The confidence interval is expressed as the region around the point estimate of the mean:
\[(\bar X - Z \cdot SE; \bar X + Z \cdot SE)\]where $Z$ is the critical value for a given significance level (confidence level minus 1). For the normal distribution the z-value tells how many standard deviations from the mean a certain value is. Z-value can be used if it is assumed that the population has normal distribution, and if its standard deviation is known. If the population’s standard deviation is unknown, it is estimated from the sample, as described in the previous section, only in this case t-value (derived from Student’s t-distribution) is used instead of z-value.
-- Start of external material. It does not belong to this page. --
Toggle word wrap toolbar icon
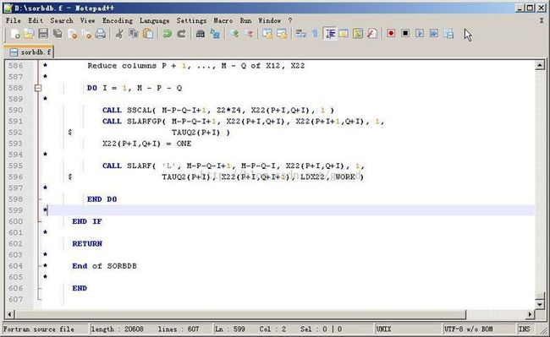The image size is (550, 337). pyautogui.click(x=300, y=34)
In addition, t-value is typically used if the size of the sample is less than 30. While $z$-value follows normal distribution with the mean value of 0, t-distribution has similar shape but with thicker tails so under the same significance level it allows the test statistic to stray further from the true mean. At any rate, for a certain significance level it is possible to get z- or t-statistic from a table of precomputed values. When estimating the confidence interval, the table for the two-tailed distribution should be used, as the area of the smallest probability is located to the both sides of the mean estimation. Below is the distribution plot of a confidence interval.
As we see, the area covered by the significance level is split in halves and occupies the farthest regions of the distribution.
The expression $z \cdot SE$ is the margin of error, and it depends only on the populations’s standard deviation, number of the samples, and the selected confidence level.